ITEM 2.  MANAGEMENT'S DISCUSSION AND ANALYSIS OR PLAN OF
         OPERATION

General

Winland Electronics, Inc. is engaged in the design and manufacturing of a
variety of custom electronic controls and assemblies for OEM customers and, in
addition, designs, manufactures, and markets proprietary products. The Company
conducts all engineering, manufacturing, procurement, and administrative
activities in a 58,000 sq. ft., ISO 9001- registered facility in Mankato,
Minnesota.

The services Winland provides its OEM customers range from simple assembly to
full turnkey services, including product design, value engineering,
manufacturing, repair depot, and complete shipping services. In order to
distinguish itself from the large number of competitive contract manufacturers
in the USA and throughout the world, Winland has invested substantially in
plant, equipment, personnel, systems, and technology.
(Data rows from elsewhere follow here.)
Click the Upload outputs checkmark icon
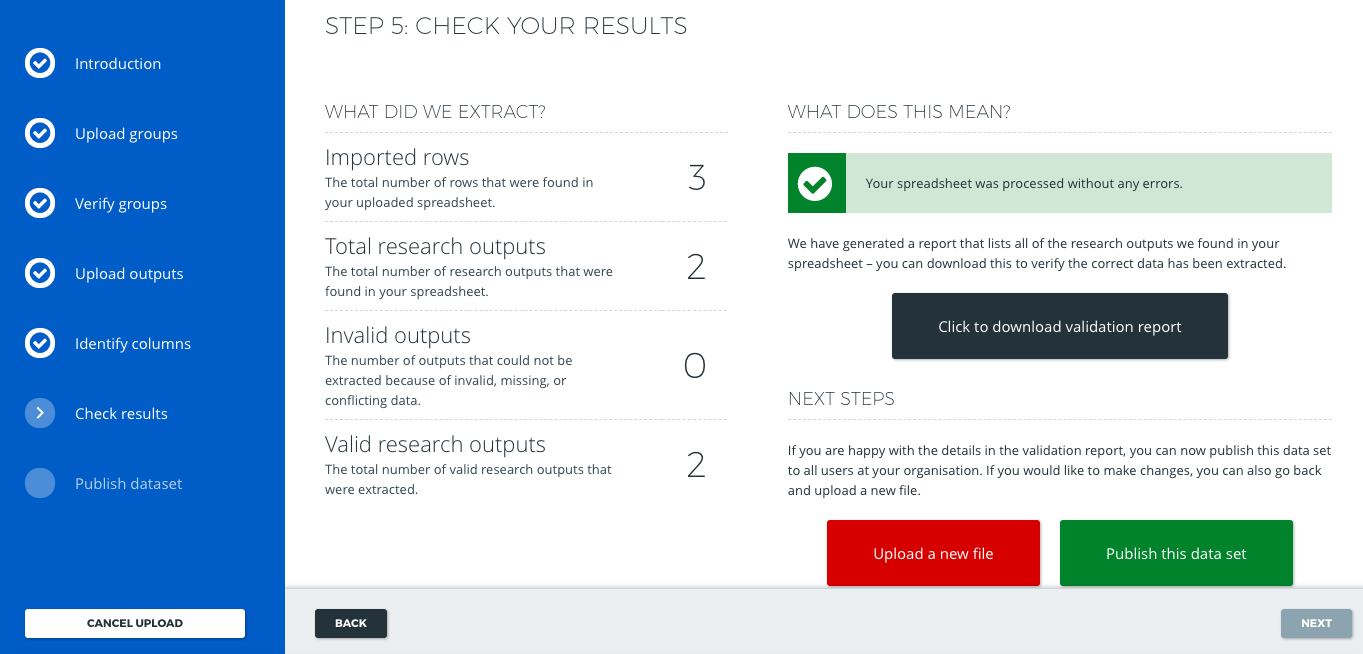 click(x=40, y=274)
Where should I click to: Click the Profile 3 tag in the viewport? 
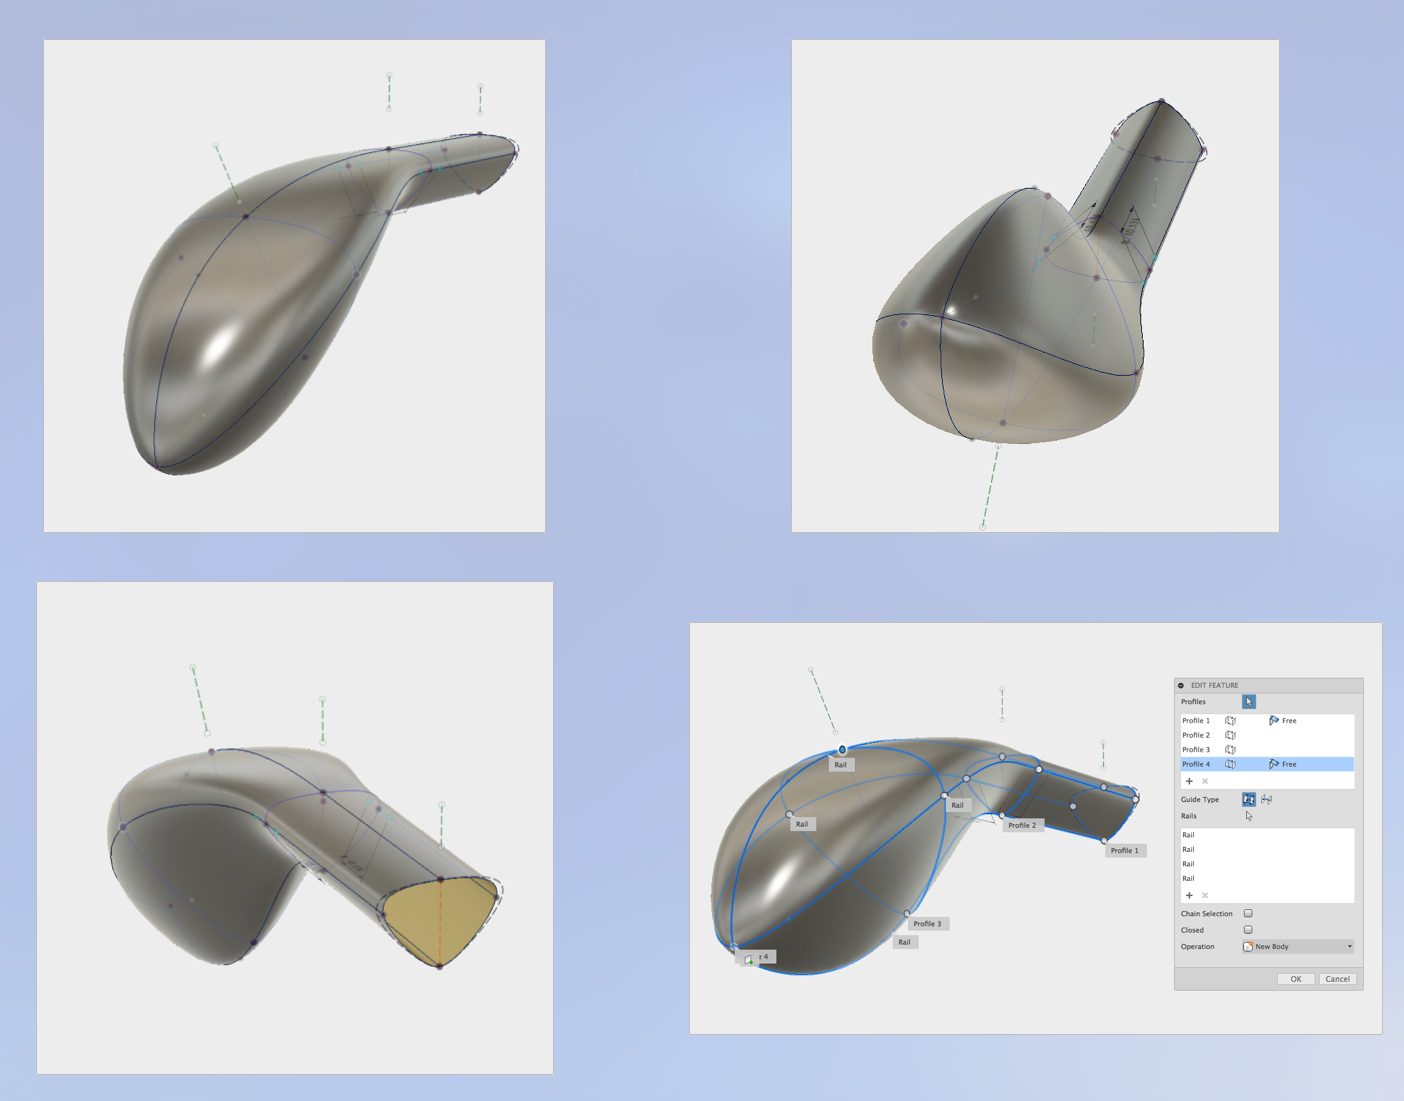coord(928,923)
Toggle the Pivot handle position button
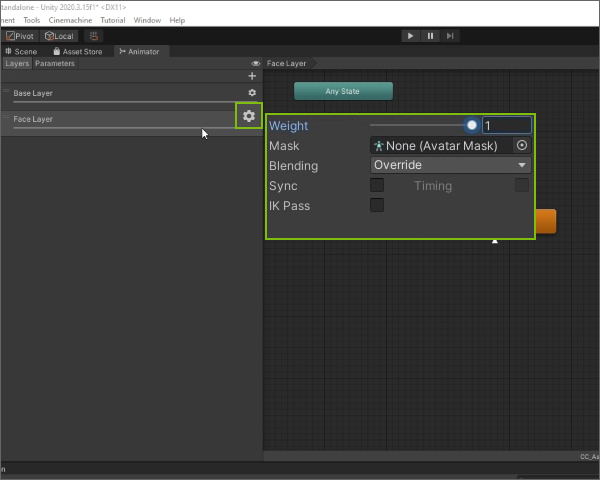The width and height of the screenshot is (600, 480). [x=20, y=36]
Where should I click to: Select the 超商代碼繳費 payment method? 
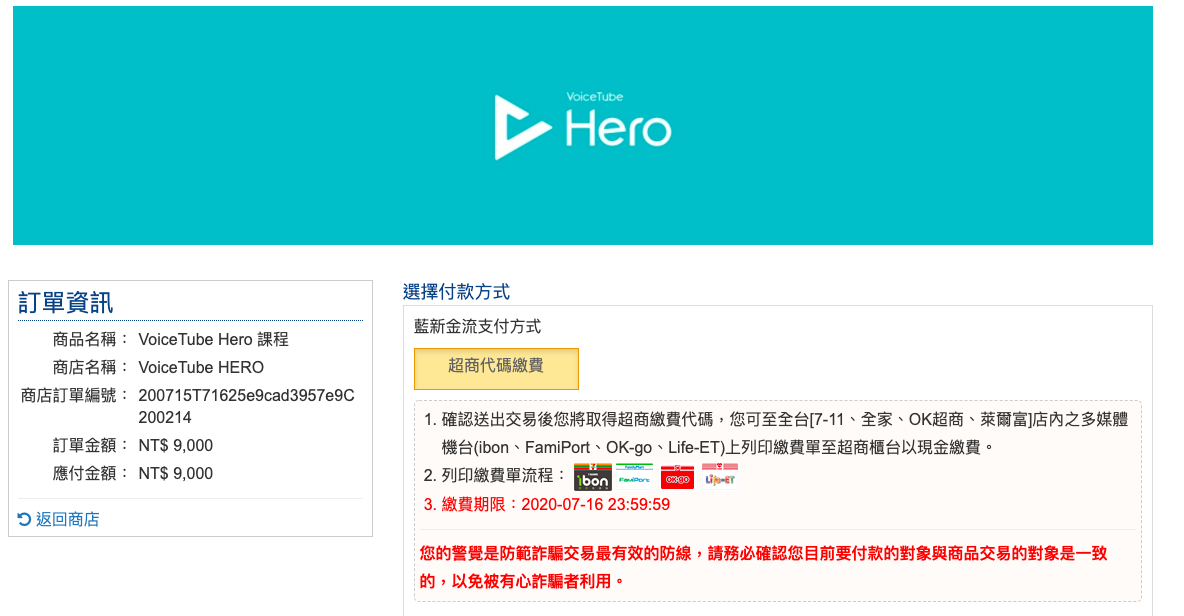coord(496,367)
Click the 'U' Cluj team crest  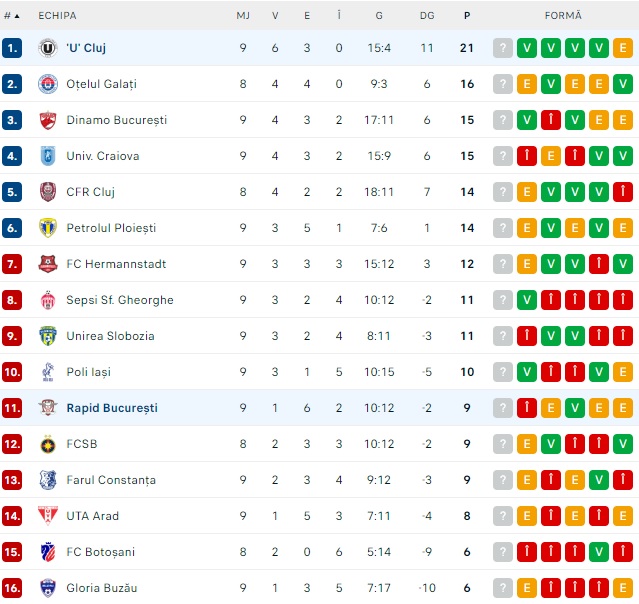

The Company also operates
in a highly competitive labor market, particularly in the engineering and
technical segment of the workforce.

The Company's proprietary products include an established family of
environmental security products, a line of DC motor controllers that can be
customized to meet customer requirements, and the SatSource(TM) GPS antenna
product line that provides both standard and custom solutions for users of
global positioning systems technology.

Results of Operations
Three and nine months ended September 30, 2000 v.
Three and nine months ended September 30, 1999

Net Sales: The Company recorded net sales of $4,658,615 for the third quarter
ended September 30, 2000, an increase of 11.5% from $4,176,717 for the same
period in 1999. For the nine months ended September 30, 2000, the Company
recorded net sales of $13,981,273 compared to $15,445,778 for the same period in
1999. The increase in net sales for the three months ended September 30, 2000 is
the result of increased net sales to key OEM customers as well as sales to new
OEM customers. The Company also recorded increased net sales of
security/industrial products for the three months ended September 30, 2000,
compared to the same period in 1999. The Company attributes the increase in net
sales of security/industrial products to increased sales of established products
as well as the introduction of two new product lines late in 1999.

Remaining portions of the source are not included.